Starting Points: Initial Methodological Approaches to Archiving Digital British Islam

The following discussion is linked to the online presentation of the first set of archived content for the Digital British Islam Project. It explains aspects of the methodological approaches and issues that arose during the research and development of these archiving research processes. This article will be updated and augmented as the project progresses.[1]

The ESRC-funded Digital British Islam project is developing an archive of the different cyber-Islamic environments in the UK.[2] The results will be used in a curated gallery, which would preserve the content for future examination, form the basis of the project’s discussions, and allow for subsequent deeper diving into specific sites of interest to the project.[3] These would fit into the parameters associated with the original project bid, namely, religious authority, gender, and political agency (although, naturally, the archiving also explores other areas).

While there has been some initial analysis of Muslim online activities in the UK, web archiving is an emerging study field and has not been previously applied to explore this subject area. Rather than using specialist archivists, this project draws on a team familiar with the subject-specific issues associated with Islam, Muslims and the internet in the UK. This approach has necessitated the team’s development of new practical and methodological skills in data acquisition, digital preservation and analysis.[4]

As a starting point, a set of spreadsheets was developed, listing organisations, platforms, mosques, interests, groups, and affiliated bodies associated with Islam and Muslims in the UK. This categorised thematic listing (now expanded to over 300 sites) was across specific areas associated with the research project to help with information management.[5] The project team developed and expanded the tentative listings based on their prior research experience in the field, alongside the results of consultations, focus groups, workshops and community interactions. The listing includes URLs of primary sites alongside notes on the specific affiliations of organisations and the amount of data the sites generated. Data were calculated initially through a series of test crawls using Archive-it.[6] The project team has developed notes and commentaries on the URLS, which form part of the archive, introducing the content and explaining its relevance.

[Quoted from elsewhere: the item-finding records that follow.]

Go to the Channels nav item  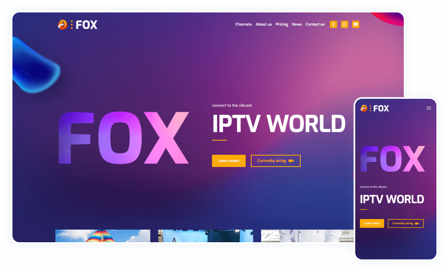tap(244, 24)
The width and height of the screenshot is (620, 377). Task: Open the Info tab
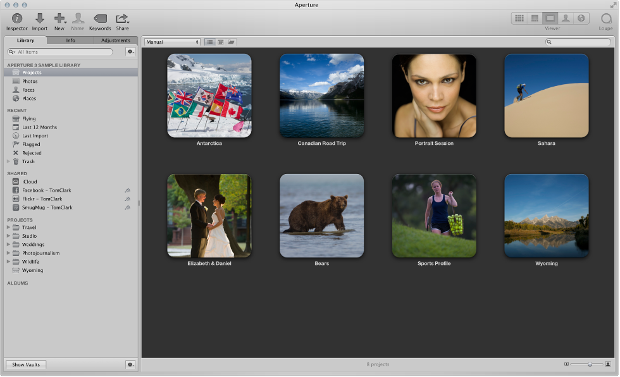70,40
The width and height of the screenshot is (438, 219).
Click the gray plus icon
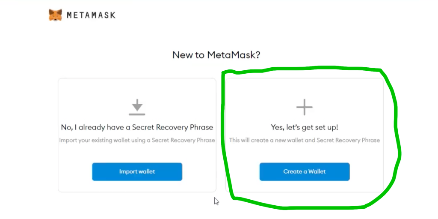click(x=304, y=107)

The series of crawls initiated each contained 10 to 15 websites, broadly falling under one of the project’s categories. The team subsequently analysed the crawl results regarding the range and depth of the crawl provided and the effectiveness of any specific seeds. The team sought alternatives to any broken links. Developing a balanced listing across the spectrum of Muslim understandings in the UK was a significant aspect of the project. There was recognition that key players and organisations would dominate the archive, so some emphasis was on other zones, including influencers and platforms representing micro areas of interest to different sectors within Muslim communities across the UK. One advantage of the constituency of the project team is that its members are based outside of London, with a focus on Wales and Scotland, as well as central England, taking it outside of the London-centric discourse about Muslim communities.[7]

Using crawling technology, the seeds of specific URLs gathered the listed sites’ content through Archive-it crawling technology. The result was a listing of the sites, indicating the depth of the content, and a copy of everything ‘spidered’. The parameters were selected so that the crawling dates would be ranged tightly, from one to three days. The initial crawl generated substantial data, especially from top-heavy sites containing multimedia videos, lectures, content, and podcasts. It became necessary to narrow search parameters.

A subsequent top-level crawl entailed gathering the initial page of any site under consideration; the parameters were set so that the crawl would go one page (or level) down from this initial page of results. The parameters of the archiving technology mean that any sector of the site can be included or excluded, depending on the setup. This exclusion includes blocking particular data-heavy content. This factor avoids exceeding specific data allowances included in the Archive-it package. There are opportunities to return later to sites and capture further content on multiple occasions.

In order to develop this research, it was essential to explore the different methodological considerations of online archiving. In addition, the ethical aspects had to comply with the requirements of funders and partner institutions fully. This process includes formal ethics forms from each institution and data protection impact analysis. Data security, anonymisation (where relevant), site selection issues, the avoidance of specific personal data, and ensuring the sustainability and legacy elements of the archive were essential factors to address in our ethics approaches, both in the initial bid and subsequent partner universities’ ethical interventions.

The initial crawl immediately, even in test mode, resulted in some exciting findings. The sheer quantity of content generated by some platforms was extensive across different media formats. The project has particular restrictions regarding the ethical and data protection dimensions of information gathering. All content obtained emerges from the public domain. The terms and conditions of social media sites do not generally allow for archiving formally, especially given this level of personal content (as well as being a data-heavy zone requiring terabytes of storage space). The project focused on the public-facing websites, a significant foundation for analysis. This does not preclude discussion of social media in its various forms, which due to ethical considerations will be externally linked within research papers but not formally archived.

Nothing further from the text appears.